‘Papers Please’ Arizona Clause Alarms Advocates

The Supreme Court’s decision on Monday to upheld a clause of Arizona’s immigration law disappointed women’s groups who see it chilling legal services for victims of domestic violence.

Immigrants rights activists rallied outside Supreme Court on April 25, 2012
Credit: Talk Radio News Service on Flickr, under Creative Commons (CC BY-NC-SA 2.0)
 
 
(WOMENSENEWS)—Women’s advocates reacted angrily on Monday to the Supreme Court’s June 25 decision upholding a contentious clause of an Arizona immigration law.
 
“We were strongly hoping the entire law would be struck down, especially the ‘papers please’ law,” said Miriam Yeung, executive director of the National Asian Pacific American Women’s Forum, an advocacy group with offices in New York and Washington.  
 
Yeung says the clause will inhibit women from reporting domestic violence and seeking essential services. “For them the message is still ‘if you are going to interact with any aspect of government that they may have to produce their papers,’ ” she said. 
 
The clause, which was unanimously upheld, allows police to check the immigration status of detained individuals. It is part of a law enacted in 2010–SB 1070–as a reaction to the increasing number of people without legal documentation in the state.
 
Other sections of the law were struck down, including warrant-less arrest of those believed to commit a deportable crime and criminalizing those without status to seek or hold employment.
 
Yeung said the overall decision does not provide relief from the intimidation immigrant women are feeling.
 
“We have talked to immigrant women on the ground.

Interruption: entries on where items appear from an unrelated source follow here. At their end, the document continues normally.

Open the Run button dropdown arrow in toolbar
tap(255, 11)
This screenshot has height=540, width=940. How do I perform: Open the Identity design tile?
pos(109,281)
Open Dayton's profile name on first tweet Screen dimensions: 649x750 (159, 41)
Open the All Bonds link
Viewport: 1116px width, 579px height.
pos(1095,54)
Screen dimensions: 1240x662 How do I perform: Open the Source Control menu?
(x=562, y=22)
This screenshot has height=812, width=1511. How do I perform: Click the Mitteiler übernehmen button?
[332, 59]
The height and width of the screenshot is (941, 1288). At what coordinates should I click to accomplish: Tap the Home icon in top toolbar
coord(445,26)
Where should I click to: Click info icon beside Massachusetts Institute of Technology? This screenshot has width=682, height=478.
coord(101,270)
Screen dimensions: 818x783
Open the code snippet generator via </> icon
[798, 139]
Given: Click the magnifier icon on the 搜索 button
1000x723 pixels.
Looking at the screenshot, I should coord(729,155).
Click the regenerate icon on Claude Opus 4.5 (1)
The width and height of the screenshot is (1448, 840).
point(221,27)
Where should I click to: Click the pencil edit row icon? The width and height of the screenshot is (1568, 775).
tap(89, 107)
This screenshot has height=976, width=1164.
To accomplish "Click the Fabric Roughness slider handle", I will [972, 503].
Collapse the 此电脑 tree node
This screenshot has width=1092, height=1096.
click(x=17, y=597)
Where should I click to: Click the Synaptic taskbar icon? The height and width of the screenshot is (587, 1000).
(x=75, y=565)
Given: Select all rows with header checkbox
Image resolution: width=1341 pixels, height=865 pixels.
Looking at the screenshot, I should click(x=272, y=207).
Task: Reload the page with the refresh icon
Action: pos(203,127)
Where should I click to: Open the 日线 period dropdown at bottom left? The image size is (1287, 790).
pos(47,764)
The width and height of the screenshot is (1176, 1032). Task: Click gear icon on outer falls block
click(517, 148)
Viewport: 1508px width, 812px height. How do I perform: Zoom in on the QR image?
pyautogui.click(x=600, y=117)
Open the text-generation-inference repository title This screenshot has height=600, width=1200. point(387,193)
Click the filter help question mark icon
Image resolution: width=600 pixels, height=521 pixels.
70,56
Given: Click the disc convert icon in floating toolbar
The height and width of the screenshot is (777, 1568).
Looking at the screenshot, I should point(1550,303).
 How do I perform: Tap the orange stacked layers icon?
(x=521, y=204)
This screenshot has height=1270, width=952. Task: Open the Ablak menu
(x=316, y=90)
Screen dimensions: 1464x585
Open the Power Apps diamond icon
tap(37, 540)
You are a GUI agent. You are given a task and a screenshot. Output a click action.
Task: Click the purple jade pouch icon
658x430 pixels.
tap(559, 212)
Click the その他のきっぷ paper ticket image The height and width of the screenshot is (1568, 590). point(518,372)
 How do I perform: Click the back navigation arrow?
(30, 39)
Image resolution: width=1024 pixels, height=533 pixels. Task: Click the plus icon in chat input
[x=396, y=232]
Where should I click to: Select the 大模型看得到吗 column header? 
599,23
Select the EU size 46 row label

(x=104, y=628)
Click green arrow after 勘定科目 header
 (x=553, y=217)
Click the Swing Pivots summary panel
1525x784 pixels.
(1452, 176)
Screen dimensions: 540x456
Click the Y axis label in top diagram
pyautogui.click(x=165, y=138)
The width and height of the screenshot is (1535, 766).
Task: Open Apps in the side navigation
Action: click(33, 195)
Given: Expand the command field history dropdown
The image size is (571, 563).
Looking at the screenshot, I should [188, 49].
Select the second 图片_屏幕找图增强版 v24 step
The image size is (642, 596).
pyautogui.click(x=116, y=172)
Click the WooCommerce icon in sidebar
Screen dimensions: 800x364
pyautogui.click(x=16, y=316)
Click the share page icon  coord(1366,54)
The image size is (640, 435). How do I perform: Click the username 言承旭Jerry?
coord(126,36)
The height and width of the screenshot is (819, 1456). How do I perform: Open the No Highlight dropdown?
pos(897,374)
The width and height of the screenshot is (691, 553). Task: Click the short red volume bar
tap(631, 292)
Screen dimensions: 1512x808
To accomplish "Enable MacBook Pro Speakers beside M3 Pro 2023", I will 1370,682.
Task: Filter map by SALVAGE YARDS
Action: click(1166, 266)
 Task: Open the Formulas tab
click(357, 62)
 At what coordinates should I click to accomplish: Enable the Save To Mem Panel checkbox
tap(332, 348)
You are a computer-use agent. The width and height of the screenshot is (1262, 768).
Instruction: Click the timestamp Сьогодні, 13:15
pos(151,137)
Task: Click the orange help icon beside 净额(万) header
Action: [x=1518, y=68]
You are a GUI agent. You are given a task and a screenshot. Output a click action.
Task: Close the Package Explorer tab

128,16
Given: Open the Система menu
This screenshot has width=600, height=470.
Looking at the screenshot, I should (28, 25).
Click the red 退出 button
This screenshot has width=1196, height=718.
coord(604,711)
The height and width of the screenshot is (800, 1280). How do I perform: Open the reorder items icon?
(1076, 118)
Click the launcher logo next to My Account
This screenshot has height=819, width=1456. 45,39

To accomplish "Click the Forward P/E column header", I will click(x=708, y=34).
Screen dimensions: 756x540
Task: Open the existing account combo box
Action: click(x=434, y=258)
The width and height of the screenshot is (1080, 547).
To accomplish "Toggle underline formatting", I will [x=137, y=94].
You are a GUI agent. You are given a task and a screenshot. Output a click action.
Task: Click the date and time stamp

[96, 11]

We know that police are setting up checkpoints and woman are talking about police stopped in front of school as they are bringing their kids to and from school.”
 
The National Coalition for Immigrant Women’s Rights, an umbrella advocacy group based in New York that included Yeung’s group, called the ruling a big setback because it provides guidance for similar laws enacted in Alabama, Georgia, Indiana, South Carolina and Utah.
 
This decision written by Justice Anthony Kennedy, does however, leave the clause open to legal challenge at a later date. 
 
The overall vote in Arizona v. United States was 5-3.
 
Sadiya Ansari is a Pakistani-Canadian freelance journalist, currently reporting from New York.